We continue uphill for some time, until we reach a turning that we think might lead to the beach. Instead we find ourselves walking down a winding steep road into another residential area with which we are not familiar. Even though it is still early evening, no one is wandering outside of their houses. This appears a well-lit ghost town, the only movement from cats protecting their temples and birds protecting their nests. It is soothing to feel completely alone in the quiet, like the island belongs to us.
On the way back, we witness the most extraordinary sight: a collective of women behind floor-length glass windows rehearsing a Noh Theatre performance. They perform several dances in costume with multiple props, including these spectacular gold fans. Royce tells me that the last time he visited this island he actively searched for this type of performance to attend, and here we were, serendipitously viewing from mere yards away one of Japan’s oldest theatrical traditions. Breathtaking.
The next day, we do actually go to the beach. ‘Don’t try swimming in the water, though,’ he told me. ‘Last time I was here, the owner took me on a two hour boat ride and forced me to look underwater with goggles at all the poisonous snakes and eels and sharks and other things that could potentially kill me.’ ‘But they wouldn’t be in the shallow part of the water, would they?’ I pressed, keen to make use of my new bathing suit. He returned with this look that said, don’t make me say I told you so! But with the mid-afternoon sun beating down on my slowly reddening skin and the feeling of warm sand under my feet and between my toes, I couldn’t resist dashing calf-deep into the water, lifting my skirt when a wave came crashing by. And much to my relief, I survive this audacious act with all my limbs in tact.
There’s a slowness here. One that permits me to spend an uninterrupted amount of time watching to see if a community of hermit crabs will emerge from their shells for my own amusement. That encourages me to climb over steep, dark rocks beautifully misshapen by the tide rolling in, collect and admire and treasure brightly-coloured coral and shells from the sand, and twist a not-yet-ripe yellow-and-green pineapple from its own squealing maternal branch. Hours pass unnoticed and one fishing boat passes by; a handful of locals can be seen browsing the beach.

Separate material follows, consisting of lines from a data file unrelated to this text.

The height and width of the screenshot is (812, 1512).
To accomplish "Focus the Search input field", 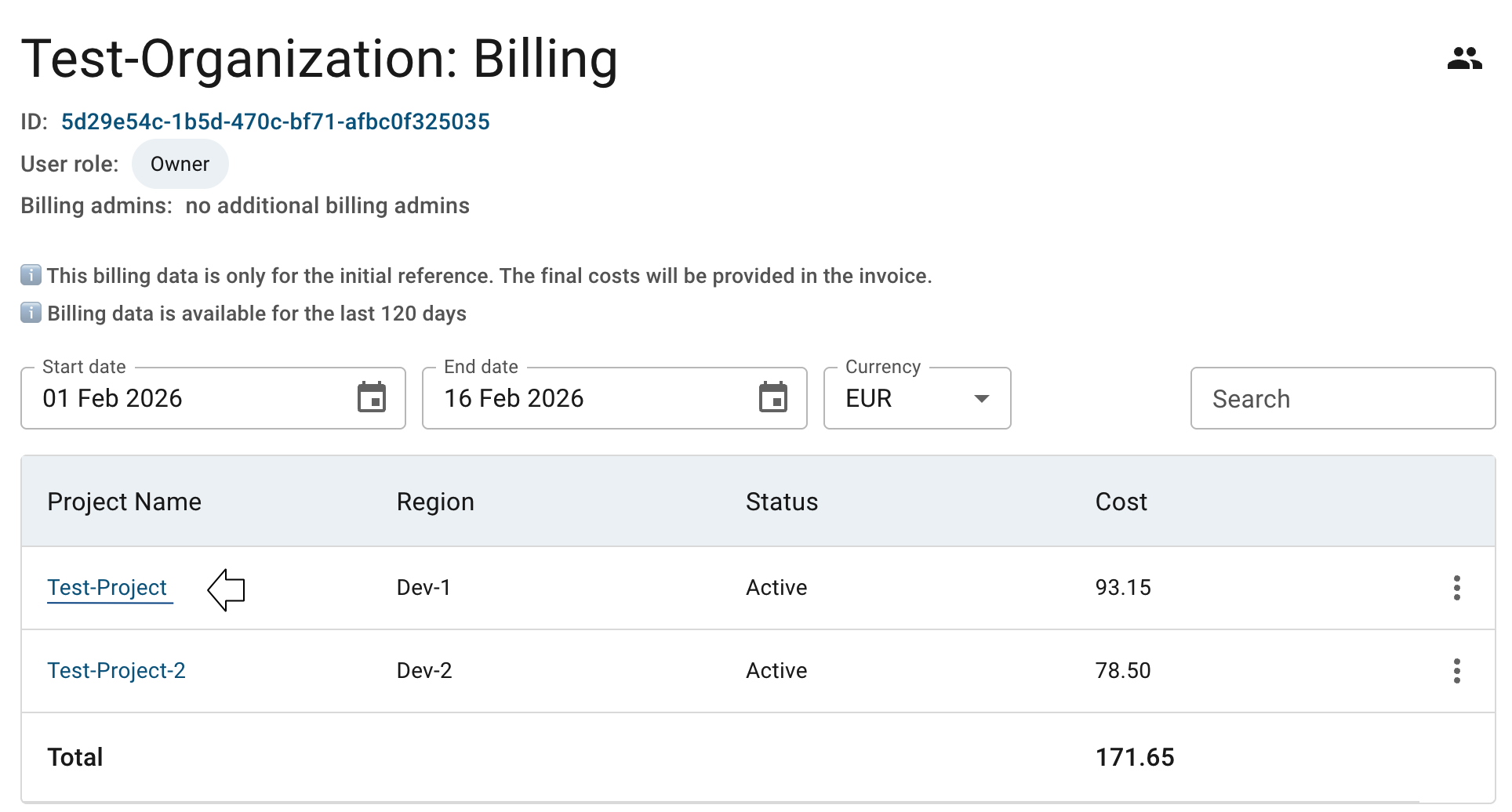I will pos(1342,399).
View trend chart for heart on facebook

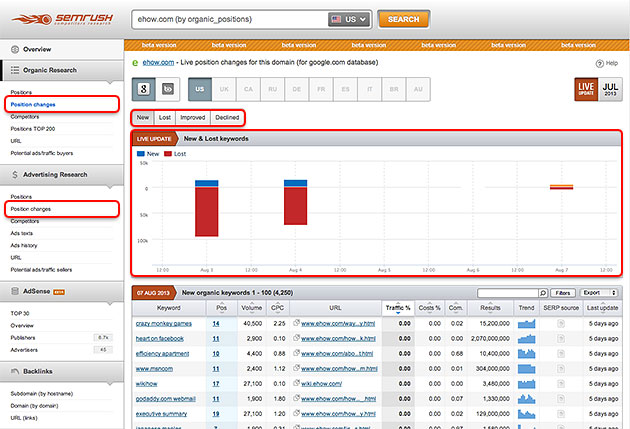tap(526, 339)
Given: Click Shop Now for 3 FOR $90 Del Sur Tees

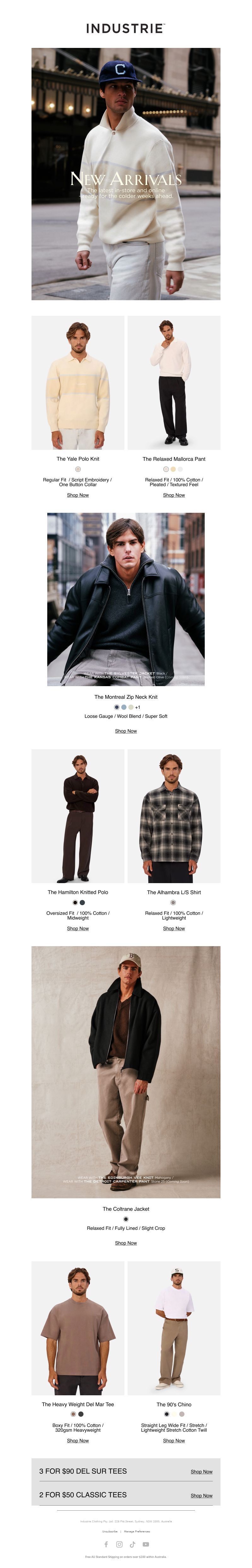Looking at the screenshot, I should coord(202,1471).
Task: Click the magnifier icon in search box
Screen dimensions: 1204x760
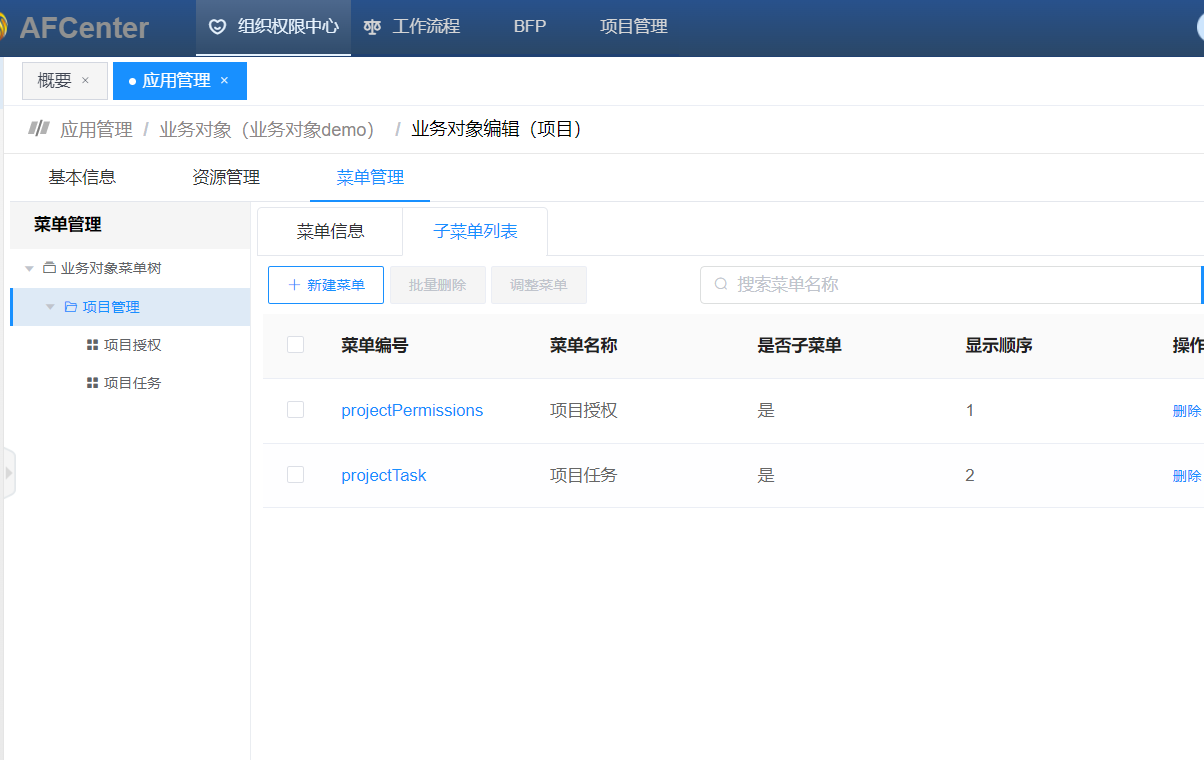Action: tap(721, 285)
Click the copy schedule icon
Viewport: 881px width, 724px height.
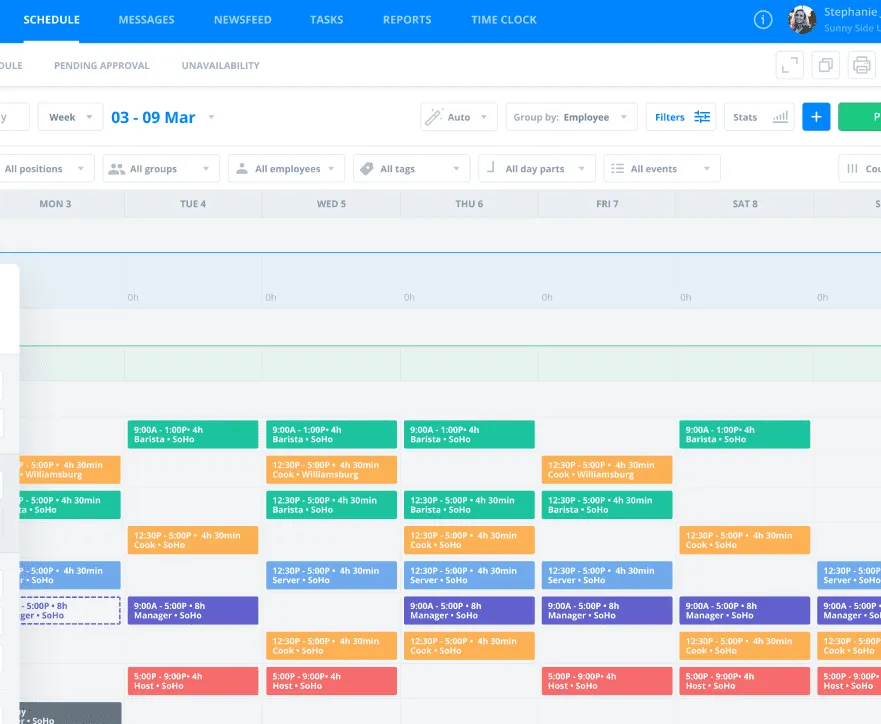[825, 65]
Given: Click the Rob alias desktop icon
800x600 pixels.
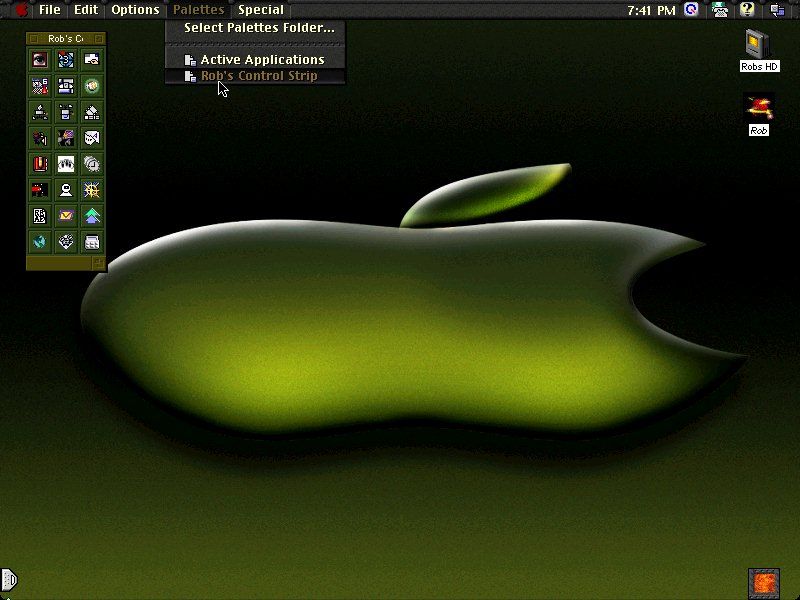Looking at the screenshot, I should point(759,110).
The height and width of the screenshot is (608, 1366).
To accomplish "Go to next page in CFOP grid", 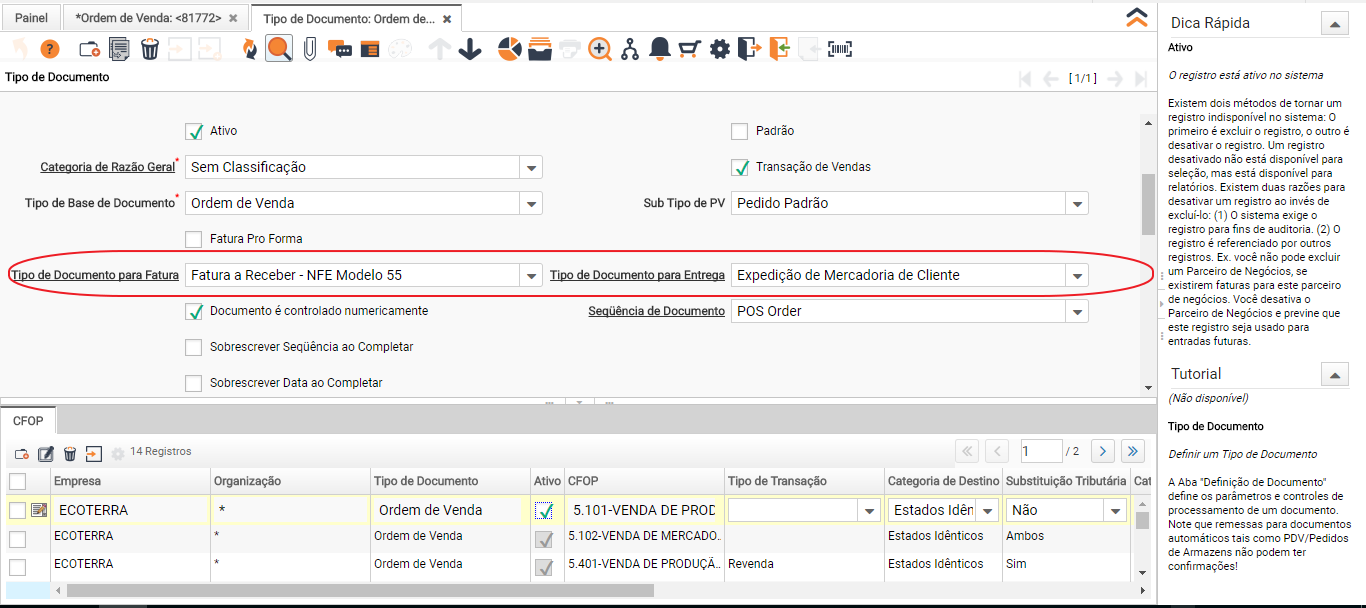I will pyautogui.click(x=1102, y=452).
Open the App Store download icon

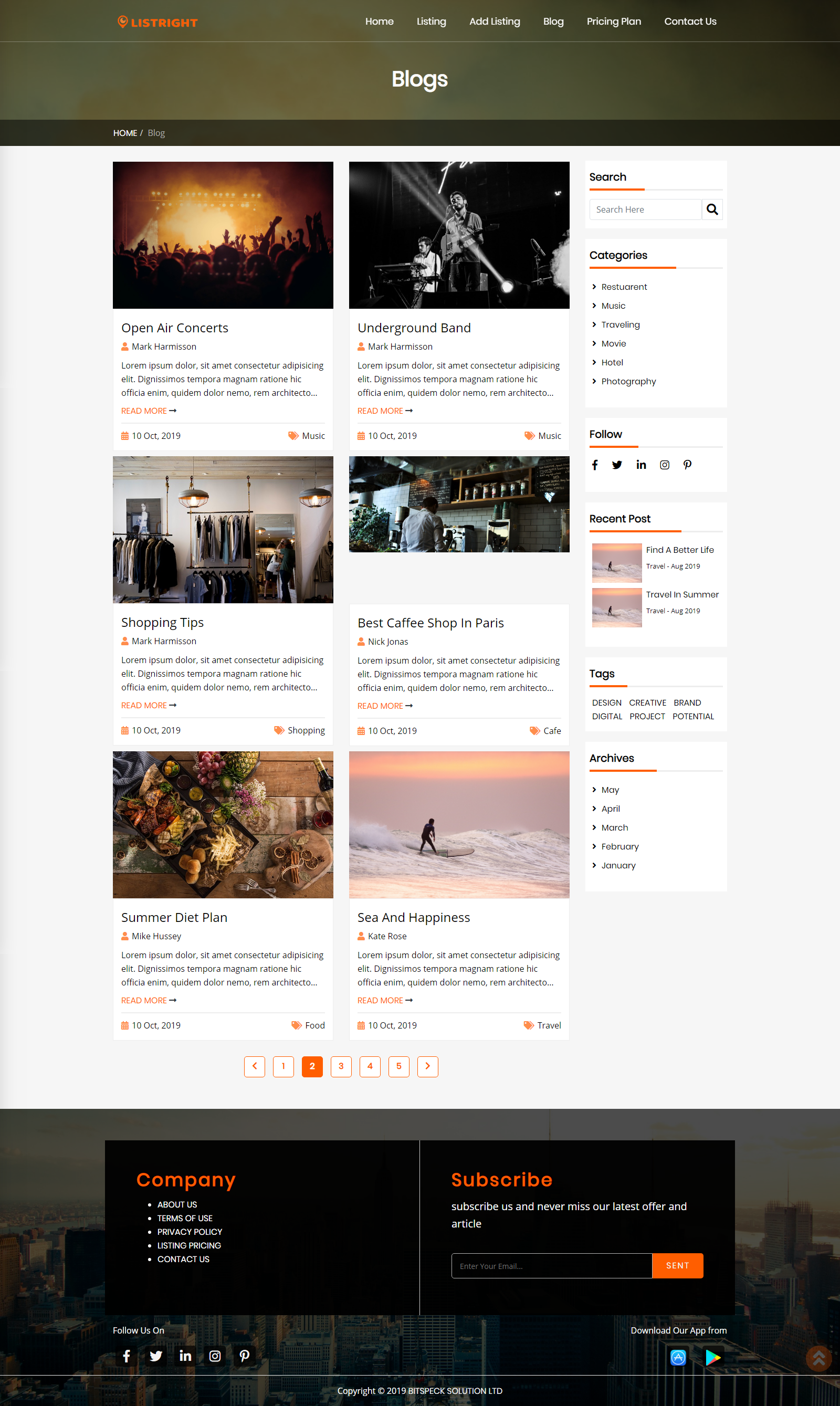coord(678,1357)
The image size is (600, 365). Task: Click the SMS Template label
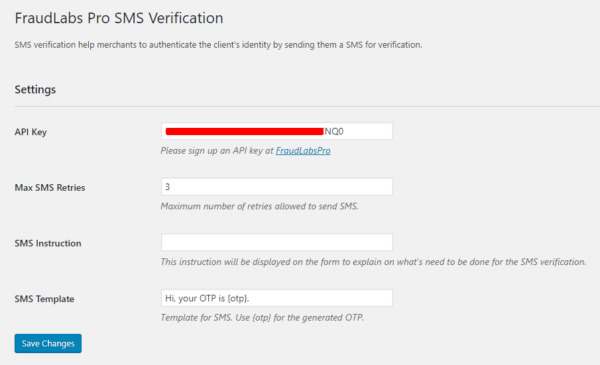pos(44,299)
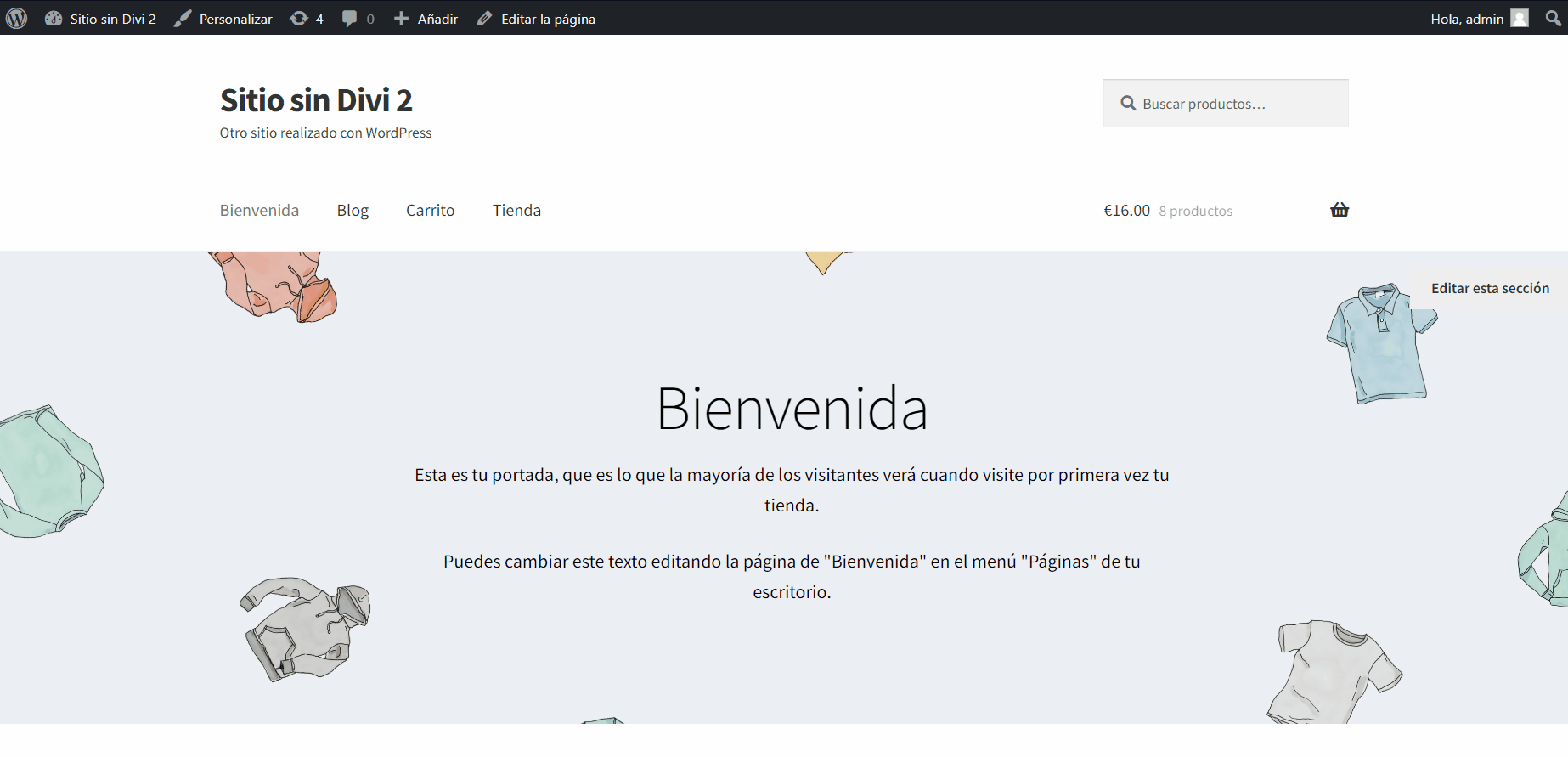1568x757 pixels.
Task: Open the shopping basket icon
Action: coord(1340,210)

When I was younger and camping with my family, I used to wander off and find myself a large rock by the water on which to seat myself and write in my journal. Goodness knows what I wrote about, and whether or not my surroundings served as an environmental muse, but simply being there inspired this sense of calm and remove that I rarely find now living in the city and worrying about how much or how little I’ve accomplished day-to-day. There, my only purpose was to find my rock and sit on it and write. Here, it was to stare out into ocean and think about nothing beyond my surroundings. For once, that wasn’t difficult.